The request:
Print each of the records below verbatim, reproducing every line without alteration.

Records from a data collection
-=-=-
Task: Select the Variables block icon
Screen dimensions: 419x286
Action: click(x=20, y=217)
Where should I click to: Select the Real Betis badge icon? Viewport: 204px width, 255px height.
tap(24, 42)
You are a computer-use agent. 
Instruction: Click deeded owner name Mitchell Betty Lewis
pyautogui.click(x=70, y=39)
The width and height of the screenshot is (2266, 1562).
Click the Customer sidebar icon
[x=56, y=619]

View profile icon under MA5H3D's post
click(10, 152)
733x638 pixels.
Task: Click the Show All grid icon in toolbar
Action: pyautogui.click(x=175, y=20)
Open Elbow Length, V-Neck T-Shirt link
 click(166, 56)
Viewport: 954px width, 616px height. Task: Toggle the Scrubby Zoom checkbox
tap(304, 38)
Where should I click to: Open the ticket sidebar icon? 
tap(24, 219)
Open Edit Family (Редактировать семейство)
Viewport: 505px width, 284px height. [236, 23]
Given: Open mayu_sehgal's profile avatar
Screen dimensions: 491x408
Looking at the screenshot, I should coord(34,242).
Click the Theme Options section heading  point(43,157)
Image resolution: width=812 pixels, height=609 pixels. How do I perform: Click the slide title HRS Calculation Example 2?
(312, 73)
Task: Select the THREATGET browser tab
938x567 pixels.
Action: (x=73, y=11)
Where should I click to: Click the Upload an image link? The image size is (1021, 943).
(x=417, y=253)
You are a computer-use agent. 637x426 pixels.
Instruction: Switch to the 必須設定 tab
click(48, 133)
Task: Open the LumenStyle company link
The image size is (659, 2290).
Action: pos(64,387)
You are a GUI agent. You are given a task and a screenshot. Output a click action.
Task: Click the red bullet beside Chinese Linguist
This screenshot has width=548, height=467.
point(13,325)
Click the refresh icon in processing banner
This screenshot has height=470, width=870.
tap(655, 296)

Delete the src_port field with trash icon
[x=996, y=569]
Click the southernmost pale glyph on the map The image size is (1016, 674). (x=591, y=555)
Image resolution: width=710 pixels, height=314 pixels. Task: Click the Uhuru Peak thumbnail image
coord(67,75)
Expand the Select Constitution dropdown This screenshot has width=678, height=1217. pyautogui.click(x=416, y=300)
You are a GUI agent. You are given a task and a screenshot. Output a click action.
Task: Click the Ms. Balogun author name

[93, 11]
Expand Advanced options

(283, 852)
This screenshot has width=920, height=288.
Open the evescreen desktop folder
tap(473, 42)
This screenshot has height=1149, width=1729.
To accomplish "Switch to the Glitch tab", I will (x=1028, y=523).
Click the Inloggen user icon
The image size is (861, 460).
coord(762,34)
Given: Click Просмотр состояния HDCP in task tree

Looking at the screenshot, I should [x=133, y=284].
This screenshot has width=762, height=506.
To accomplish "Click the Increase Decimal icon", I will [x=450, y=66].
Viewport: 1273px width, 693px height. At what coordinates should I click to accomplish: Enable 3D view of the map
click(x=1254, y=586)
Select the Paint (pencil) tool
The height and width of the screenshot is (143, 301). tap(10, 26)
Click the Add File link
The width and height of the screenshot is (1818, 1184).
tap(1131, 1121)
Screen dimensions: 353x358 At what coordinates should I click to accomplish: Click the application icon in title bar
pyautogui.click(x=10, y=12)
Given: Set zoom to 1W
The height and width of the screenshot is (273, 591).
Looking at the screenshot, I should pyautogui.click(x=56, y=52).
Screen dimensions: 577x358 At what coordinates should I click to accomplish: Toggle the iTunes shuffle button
-=-=-
Finished task:
Task: Select the Variables block icon
Screen dimensions: 419x286
Action: click(x=20, y=217)
Where should I click to: Select the Real Betis badge icon? Viewport: 204px width, 255px height.
tap(24, 42)
You are a computer-use agent. 
Instruction: Click deeded owner name Mitchell Betty Lewis
pyautogui.click(x=70, y=39)
The width and height of the screenshot is (2266, 1562).
Click the Customer sidebar icon
[x=56, y=619]

View profile icon under MA5H3D's post
click(10, 152)
733x638 pixels.
Task: Click the Show All grid icon in toolbar
Action: pyautogui.click(x=175, y=20)
Open Elbow Length, V-Neck T-Shirt link
 click(166, 56)
Viewport: 954px width, 616px height. Task: Toggle the Scrubby Zoom checkbox
tap(304, 38)
Where should I click to: Open the ticket sidebar icon? 
tap(24, 219)
Open Edit Family (Редактировать семейство)
Viewport: 505px width, 284px height. [236, 23]
Given: Open mayu_sehgal's profile avatar
Screen dimensions: 491x408
Looking at the screenshot, I should coord(34,242).
Click the Theme Options section heading  point(43,157)
Image resolution: width=812 pixels, height=609 pixels. How do I perform: Click the slide title HRS Calculation Example 2?
(312, 73)
Task: Select the THREATGET browser tab
938x567 pixels.
Action: (x=73, y=11)
Where should I click to: Click the Upload an image link? The image size is (1021, 943).
(x=417, y=253)
You are a computer-use agent. 637x426 pixels.
Instruction: Switch to the 必須設定 tab
click(48, 133)
Task: Open the LumenStyle company link
The image size is (659, 2290).
Action: pos(64,387)
You are a GUI agent. You are given a task and a screenshot. Output a click action.
Task: Click the red bullet beside Chinese Linguist
This screenshot has width=548, height=467.
point(13,325)
Click the refresh icon in processing banner
This screenshot has height=470, width=870.
tap(655, 296)

Delete the src_port field with trash icon
[x=996, y=569]
Click the southernmost pale glyph on the map The image size is (1016, 674). (x=591, y=555)
Image resolution: width=710 pixels, height=314 pixels. Task: Click the Uhuru Peak thumbnail image
coord(67,75)
Expand the Select Constitution dropdown This screenshot has width=678, height=1217. pyautogui.click(x=416, y=300)
You are a GUI agent. You are given a task and a screenshot. Output a click action.
Task: Click the Ms. Balogun author name

[93, 11]
Expand Advanced options

(283, 852)
This screenshot has width=920, height=288.
Open the evescreen desktop folder
tap(473, 42)
This screenshot has height=1149, width=1729.
To accomplish "Switch to the Glitch tab", I will (x=1028, y=523).
Click the Inloggen user icon
The image size is (861, 460).
coord(762,34)
Given: Click Просмотр состояния HDCP in task tree

Looking at the screenshot, I should [x=133, y=284].
This screenshot has width=762, height=506.
To accomplish "Click the Increase Decimal icon", I will [x=450, y=66].
Viewport: 1273px width, 693px height. At what coordinates should I click to accomplish: Enable 3D view of the map
click(x=1254, y=586)
Select the Paint (pencil) tool
The height and width of the screenshot is (143, 301). tap(10, 26)
Click the Add File link
The width and height of the screenshot is (1818, 1184).
tap(1131, 1121)
Screen dimensions: 353x358 At what coordinates should I click to accomplish: Click the application icon in title bar
pyautogui.click(x=10, y=12)
Given: Set zoom to 1W
The height and width of the screenshot is (273, 591).
Looking at the screenshot, I should pyautogui.click(x=56, y=52).
Screen dimensions: 577x358 At what coordinates should I click to accomplish: Toggle the iTunes shuffle button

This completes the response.